> **Instructions to follow**:
Transcribe the material from the line with "Click the orange HTML5 file icon" through the end, including that line, without the pictures.

Records from a collection:
______________________________

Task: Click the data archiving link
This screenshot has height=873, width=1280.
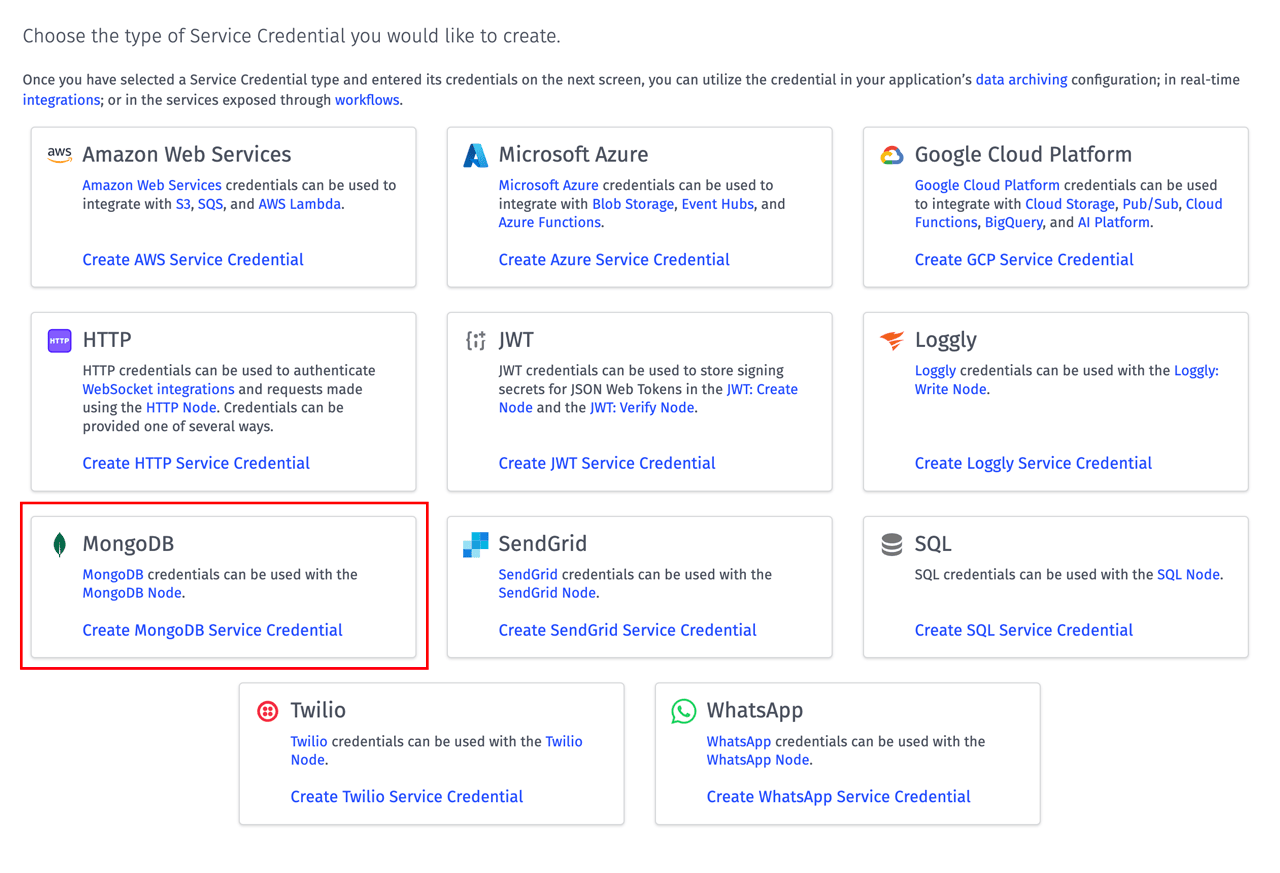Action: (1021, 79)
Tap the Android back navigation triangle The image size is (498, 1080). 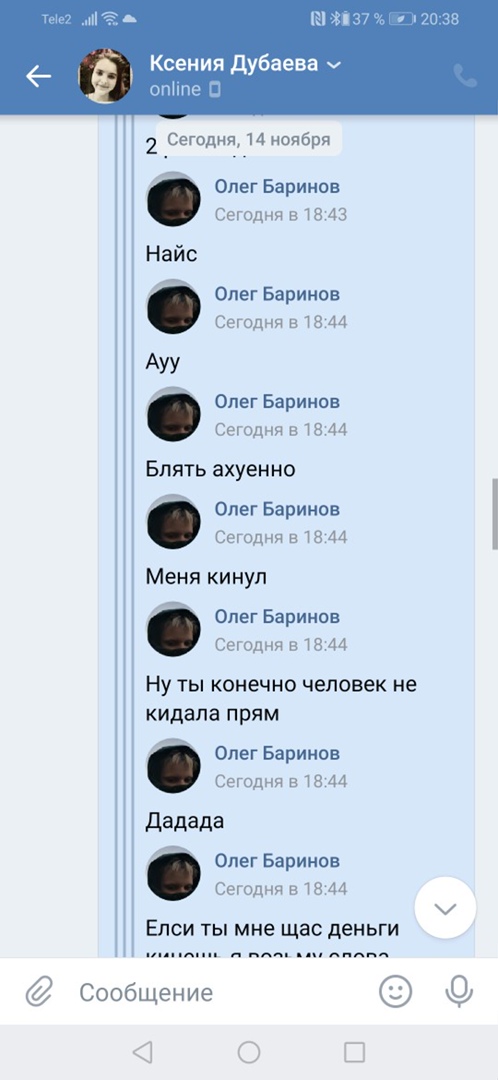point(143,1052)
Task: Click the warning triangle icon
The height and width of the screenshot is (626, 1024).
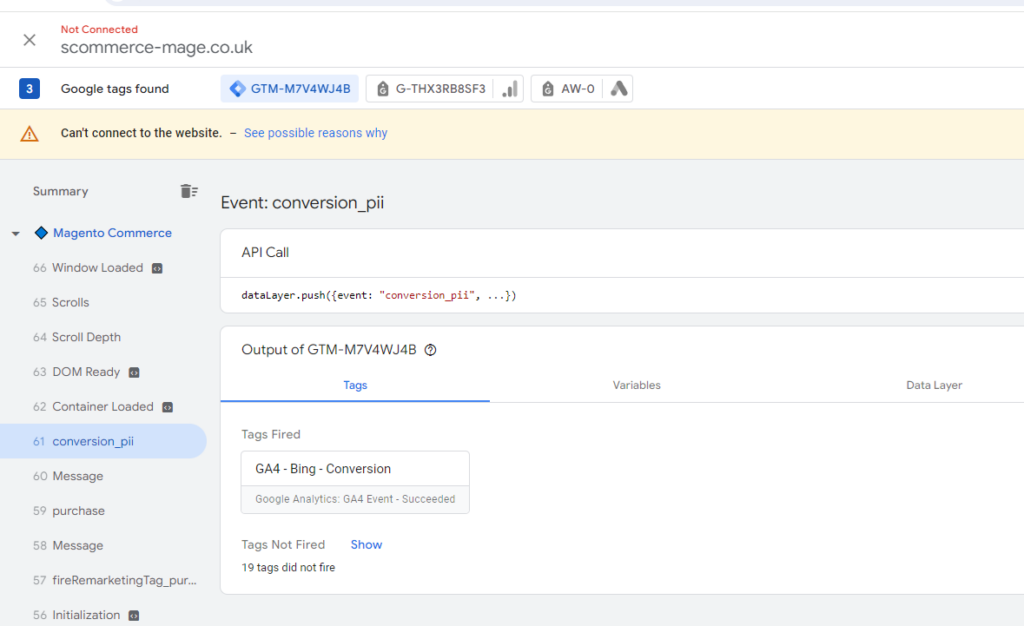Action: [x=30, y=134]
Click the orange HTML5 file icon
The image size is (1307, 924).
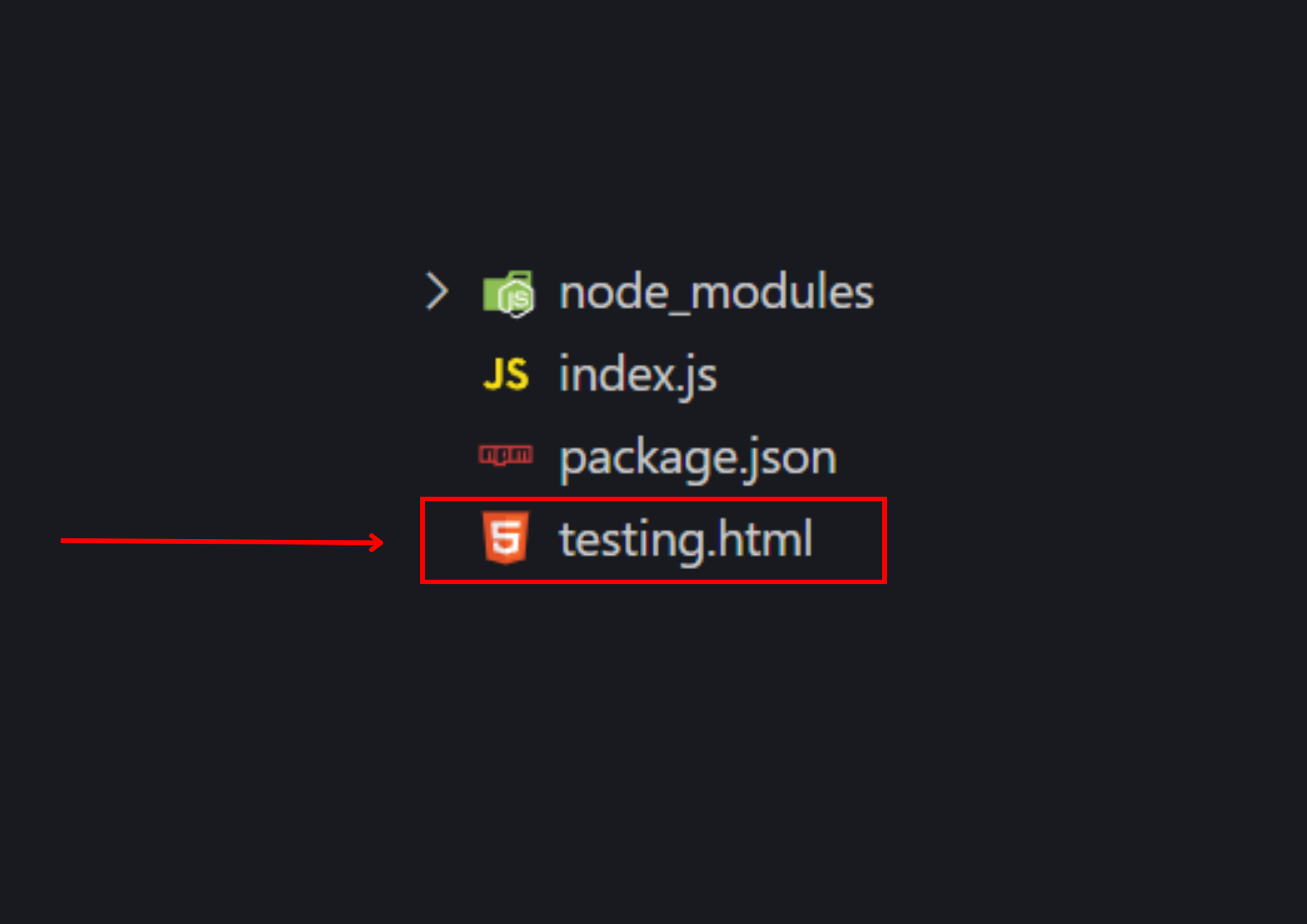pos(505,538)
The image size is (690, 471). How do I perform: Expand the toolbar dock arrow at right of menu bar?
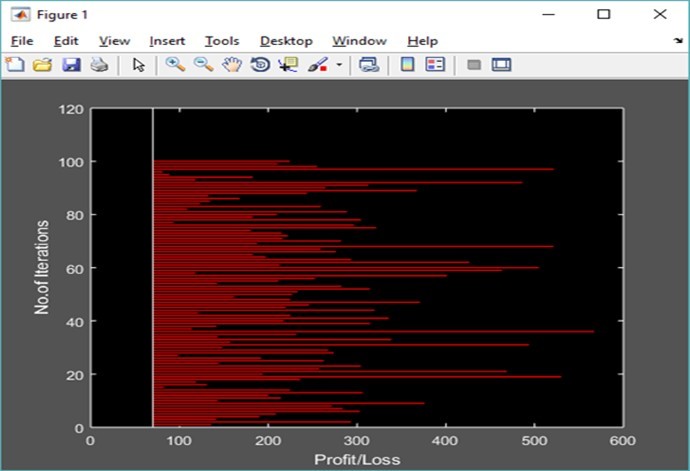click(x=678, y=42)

______________________________

> **The response**:
Click the orange HTML5 file icon
The image size is (1307, 924).
pos(505,538)
The image size is (690, 471). How do I perform: Expand the toolbar dock arrow at right of menu bar?
click(x=678, y=42)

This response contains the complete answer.